Queue Management with Hive-on-Tez

HiveServer2 provides built-in functionality to set-up and handle a pool of Tez sessions in default queues. Tez initiates a session and keeps it alive to run sequential queries. Quereies can be submitted through HiveServer2 clients, such as Beeline and the Hive CLI. You can manage queues through properties in hive-site.xml.

Queue management is strongly connected to the type of YARN Scheduler used. By default, an HPE Ezmeral Data Fabric cluster uses Fair Scheduler and Hive-on-Tez to run queries in queues with a user name. If a query is submitted from the Hive CLI, the real user name is used. If a query is submitted from a HiveServer2 client, such as Beeline, the queue name depends on the HiveServer2 impersonation configuration property, hive.server2.enable.doAs, where the queue name could be the real user name or the user name of the Hiveserver2 process.

With Capacity Scheduler, Hive queries submitted from the CLI and Beeline are configured through the capacity-scheduler.xml file. Default queue names are chosen from the scheduler settings, but you can also use the tez.queue.name=<queue_name> property to run queries in a specific queue.

Application Masters (AM) are strongly bound to YARN. You cannot change the queue for an AM that is already started. If impersonation is enabled for HiveServer2, a new AM starts next to an existing AM for a default queue. Do not use or close a default queue at the end of a lifetime.
NOTE
HiveServer2 works with or without impersonation. Impersonation is set through the hive.server2.enable.doAs property.

Run Queries in a Specific Queue

If you want all queries to run in a specific queue, you can configure a queue name through the tez.queue.name property. When you configure a queue name through the tez.queue.name property, Tez sets the queue name for all jobs submitted from the client to the configured tez.queue.name. You can set this property before each query through the Hive SET command, as shown:
set tez.queue.name=<queue_name>;
Or, you can set the property in the hive-site.xml file, as shown:
<property>
   <name>tez.queue.name</name>
   <value>my_queue</value>
</property> 
IMPORTANT
If you set tez.queue.name in hive-site.xml, and you want the queue name to persist across all queries in the session, you must also set the hive.server2.tez.unset.tez.queue.name property in hive-site.xml to false, as shown:
<property>
   <name>tez.queue.name</name>
   <value>my_queue</value>
</property> 
<property>
    <name>hive.server2.tez.unset.tez.queue.name</name>
    <value>false</value>
</property>

If hive.server2.tez.unset.tez.queue.name is set to true, Hive will not persist the tez.queue.name across queries and instead uses the default cluster queue names.

Configuration Properties

HiveServer2 has several settings related to queue management. Specify the following properties in the hive-site.xml file:
Property Description Default Value
tez.queue.name The queue name for all jobs submitted from a given client. Set through the Hive CLI via the SET command before running a query or through hive-site.xml. If you set the property through hive-site.xml, and you want the setting to persist across all queries that run, set hive.server2.tez.unset.tez.queue.name to false. No default. Must be explicitly set.
hive.server2.tez.initialize.default.sessions When set to true, enables you to use HiveServer2 without turning on Tez for HiveServer2. Useful when you want to run queries over Tez without the pool of sessions. false
hive.server2.tez.default.queues A list of comma-separated values that correspond to YARN queues of the same name. When HiveServer2 is launched in Tez mode, this configuration must be set to enable multiple Tez sessions to run in parallel on the cluster. empty string
hive.server2.tez.sessions.per.default.queue A positive integer that determines the number of Tez sessions that should launch in each of the queues specified by hive.server2.tez.default.queues. Determines the parallelism on each queue. For example, if you specify two default queues and two sessions per default queue, four application masters start. 1
hive.server2.tez.session.lifetime

Defines the lifetime of the Tez sessions launched by HiveServer2 when default sessions are enabled.

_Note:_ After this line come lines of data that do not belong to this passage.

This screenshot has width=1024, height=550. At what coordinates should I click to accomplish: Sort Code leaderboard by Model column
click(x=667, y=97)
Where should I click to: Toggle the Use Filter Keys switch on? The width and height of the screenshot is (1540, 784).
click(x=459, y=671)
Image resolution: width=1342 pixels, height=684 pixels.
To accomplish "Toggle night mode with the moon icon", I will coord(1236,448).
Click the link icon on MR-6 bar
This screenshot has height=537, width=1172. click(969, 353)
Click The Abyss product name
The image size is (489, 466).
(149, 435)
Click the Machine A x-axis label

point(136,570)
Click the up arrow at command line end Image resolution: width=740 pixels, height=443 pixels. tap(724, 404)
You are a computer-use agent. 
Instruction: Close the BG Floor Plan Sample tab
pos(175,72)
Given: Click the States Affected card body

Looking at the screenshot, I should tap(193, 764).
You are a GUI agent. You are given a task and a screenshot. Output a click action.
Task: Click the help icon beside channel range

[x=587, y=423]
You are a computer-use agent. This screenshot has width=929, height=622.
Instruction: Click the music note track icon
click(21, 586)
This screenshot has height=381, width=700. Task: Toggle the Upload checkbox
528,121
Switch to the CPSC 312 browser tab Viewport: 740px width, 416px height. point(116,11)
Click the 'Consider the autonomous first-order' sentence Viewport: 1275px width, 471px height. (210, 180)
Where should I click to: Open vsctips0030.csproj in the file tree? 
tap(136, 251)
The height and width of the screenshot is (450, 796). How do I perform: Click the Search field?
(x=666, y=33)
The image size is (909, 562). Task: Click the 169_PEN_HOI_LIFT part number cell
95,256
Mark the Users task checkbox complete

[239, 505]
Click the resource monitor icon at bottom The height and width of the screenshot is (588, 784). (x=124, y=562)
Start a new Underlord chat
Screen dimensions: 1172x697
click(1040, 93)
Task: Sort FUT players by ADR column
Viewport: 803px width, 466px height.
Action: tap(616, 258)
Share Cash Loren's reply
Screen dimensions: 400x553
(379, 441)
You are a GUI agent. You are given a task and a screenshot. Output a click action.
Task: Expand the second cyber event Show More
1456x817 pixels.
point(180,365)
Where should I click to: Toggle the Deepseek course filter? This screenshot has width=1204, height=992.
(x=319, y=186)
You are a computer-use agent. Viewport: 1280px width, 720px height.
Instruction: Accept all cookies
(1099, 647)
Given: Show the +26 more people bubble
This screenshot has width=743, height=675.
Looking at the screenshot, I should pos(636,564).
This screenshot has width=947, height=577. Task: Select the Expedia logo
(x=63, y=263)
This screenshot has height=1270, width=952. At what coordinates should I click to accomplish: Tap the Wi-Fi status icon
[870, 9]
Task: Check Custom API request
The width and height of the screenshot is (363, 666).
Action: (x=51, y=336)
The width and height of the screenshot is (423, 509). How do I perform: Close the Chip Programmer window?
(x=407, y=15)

Set to 0 to disable session expiration.

162h
hive.server2.tez.unset.tez.queue.name
Controls whether the tez.queue.name persists across all queries in a session. Must be set to false for the tez.queue.name to persist. When set to true, the tez.queue.name only applies to the first query that runs; thereafter, the default cluster queue names are used.
NOTE
This functionality was introduced in EEP 7.01 and EEP 6.3.2. A patch for previous EEP versions is available. See Applying a Patch.
true